Exercise objective: Search the material for the word "Given" and report each line where it turns up.

Task inputs:
====

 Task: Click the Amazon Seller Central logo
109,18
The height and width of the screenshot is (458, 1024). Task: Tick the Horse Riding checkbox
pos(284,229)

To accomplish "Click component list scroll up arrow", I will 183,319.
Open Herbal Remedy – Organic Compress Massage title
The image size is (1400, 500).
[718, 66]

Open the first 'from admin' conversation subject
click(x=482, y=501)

====

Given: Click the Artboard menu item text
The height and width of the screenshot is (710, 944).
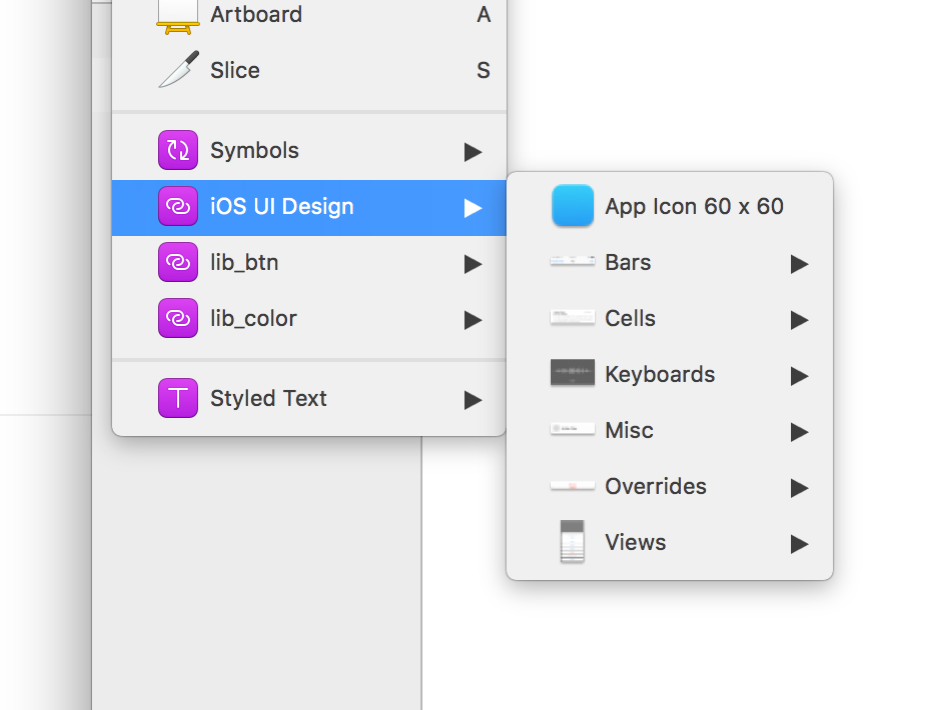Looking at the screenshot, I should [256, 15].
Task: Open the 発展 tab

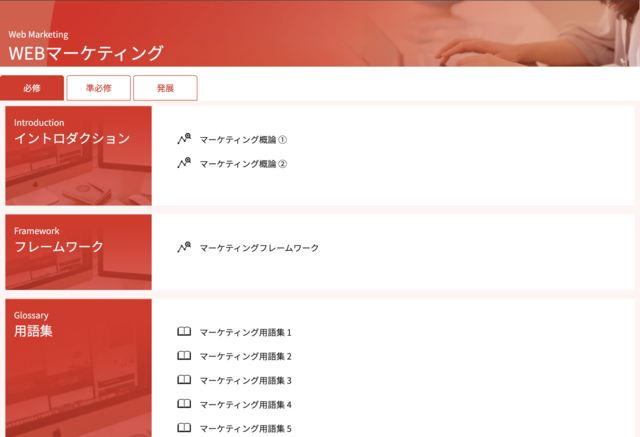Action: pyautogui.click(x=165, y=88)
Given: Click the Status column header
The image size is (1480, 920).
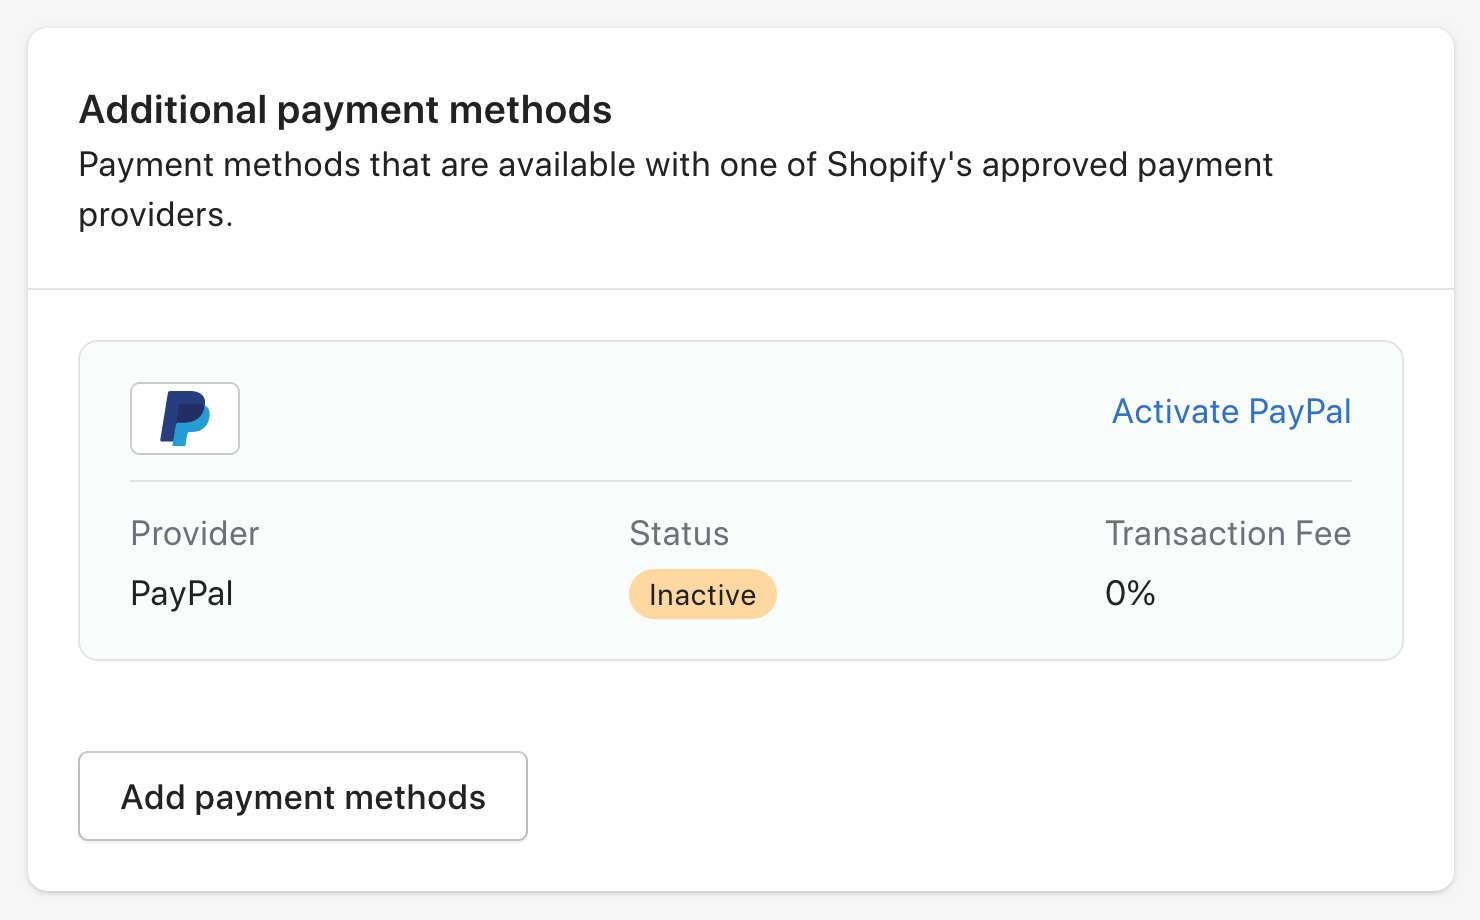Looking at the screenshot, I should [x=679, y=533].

====

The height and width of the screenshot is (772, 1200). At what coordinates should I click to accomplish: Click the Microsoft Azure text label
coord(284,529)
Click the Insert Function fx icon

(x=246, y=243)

====

Answer to this exercise:
Given: Click the Artboard menu item text
Given: Click the Status column header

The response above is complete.